By Janet Adetu,
A few years ago I had the opportunity to visit the continent of Asia specifically New Delhi, India with my family. Though we had visited Singapore earlier India was an entirely new experience. It was interesting to see the different ways both men and women would greet everywhere we went.
At the hotel, the service staff were so courteous, with their two hands together and a polite bow, one to say hello and the other to recognize our presence. I wondered whether this was just because we were guests at the hotel; but surprisingly we saw a lot of this everywhere. The people were indeed very friendly, polite, respectful and considerate.
As it has not been my custom to bow and with my two hands, all I could do was smile, show good eye contact and express a clear appreciation of these greetings. The question on my mind though was ‘’ should I have done likewise?”
Well, India happens to be a nation of multiple millions with hundreds of differing tribes every 200km with varying languages, food and lifestyles as well as greeting styles. At the Taj Mahal, the people of the town of Agra were also totally different. As we travel the world, we experience so many styles of greeting, be it a hug, a kiss, a bow, or the global handshake, they are all governed by the culture of the environment. Knowing how to greet in such foreign countries is important especially where you need to maintain harmony, establish a business relationship and portray honesty, trustworthiness and professionalism.
In Africa, depending on what part of the continent you would kiss both cheeks once or twice for instance in Ghana or Kenya maybe a kiss on either cheek upto three moves, while in Nigeria depending on the specific social setting you may just hug once, or offer a courtesy bow if an older person.
The advent of global business makes it even more pertinent to know the business culture and greeting styles of the host country. Sometimes you may get away with formality and the universal handshake depending on how important the meeting and how important the person. Even when handshakes are universally acceptable, the strength of your handshake, the use of one or two hands, the length of the shake, your body language and posture are even more important than the handshake itself.
We do live in a global village which has become hybrid by the day. As an executive or an individual the onus is on you to bear in mind the act of making others feel comfortable around you. How you treat others, the way you conduct and project yourself in any situation determines your level of polish. Everybody is allowed an awkward moment or two, but your best judgement of any situation is what matters most. You do not want to be seen hugging when indeed you should be merely shaking. These are part of the well- honed etiquette finesse needed to build your powerful presence in business and in your social life.
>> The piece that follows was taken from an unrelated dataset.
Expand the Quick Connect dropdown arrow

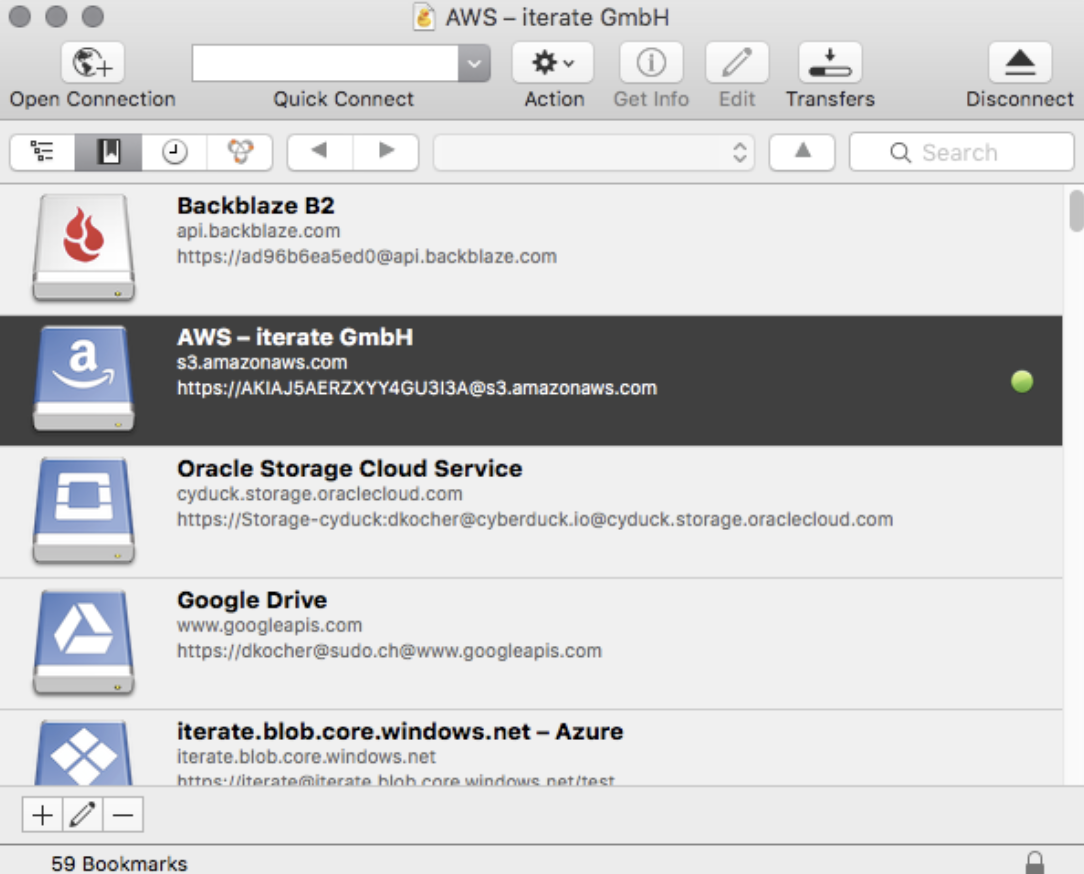point(474,64)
A Few Notes: International Greeting
United Kingdom: Acknowledge a formal hand shake with personal space.
France: A kiss on both cheeks is customary in social settings
Ghana: In greeting a group of people start greeting from your left hand side to right side
Middle East: Eye contact is important, Women do not shake hands with men.
China: The longer your handshake the better
Korea: Shake with both hands
Mexico: Smoking is generally permitted in business setting greeting less formal.
Nigeria: First name basis not appropriate among the elderly. Courtesy or bow expected in some settings
All Africa: Greetings are formal, time is not always well observed
Germany: Punctuality is very important. Women are expected to extend their hand first.
Japan: The bow is traditional, hands flat against the thighs with low eye gaze.
Australia: Solid handshake with good eye contact
United States: Always have your business cards at any meeting
Canada: Larger personal space when greeting. Cultural etiquette is considered important.
Italy: Good solid handshake. No business done between middle of July to middle of August.